Since #1127 and #1167, we had been retrying `RemoveRunner` API call on each graceful runner stop attempt when the runner was still busy.
There was no reliable way to throttle the retry attempts. The combination of these resulted in ARC spamming RemoveRunner calls(one call per reconciliation loop but the loop runs quite often due to how the controller works) when it failed once due to that the runner is in the middle of running a workflow job.

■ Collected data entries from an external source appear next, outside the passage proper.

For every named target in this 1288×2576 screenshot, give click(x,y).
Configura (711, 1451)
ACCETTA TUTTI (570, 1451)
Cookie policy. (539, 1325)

This fixes that, by adding a few short-circuit conditions that would work for ephemeral runners. An ephemeral runner can unregister itself on completion so in most of cases ARC can just wait for the runner to stop if it's already running a job. As a RemoveRunner response of status 422 implies that the runner is running a job, we can use that as a trigger to start the runner stop waiter.
The end result is that 422 errors will be observed at most once per the whole graceful termination process of an ephemeral runner pod. RemoveRunner API calls are never retried for ephemeral runners. ARC consumes less GitHub API rate limit budget and logs are much cleaner than before.
Ref https://github.com/actions-runner-controller/actions-runner-controller/pull/1167#issuecomment-1064213271
* Remove legacy GitHub API cache of HRA.Status.CachedEntries
We migrated to the transport-level cache introduced in #1127 so not only this is useless, it is harder to deduce which cache resulted in the desired replicas number calculated by HRA.
Just remove the legacy cache to keep it simple and easy to understand.
* Deprecate githubAPICacheDuration helm chart value and the --github-api-cache-duration as well
* Fix integration test
The TimeEncoder for zap seems to have been set to EpochTimeEncoder which is the default and it was not very readable. Changing it to a TimeEncoderOfLayout(time.RFC3339) for readability.
Another benefit of doing this is the ts format is now consistent with various timestamps ARC put into pod and other custom resource annotations.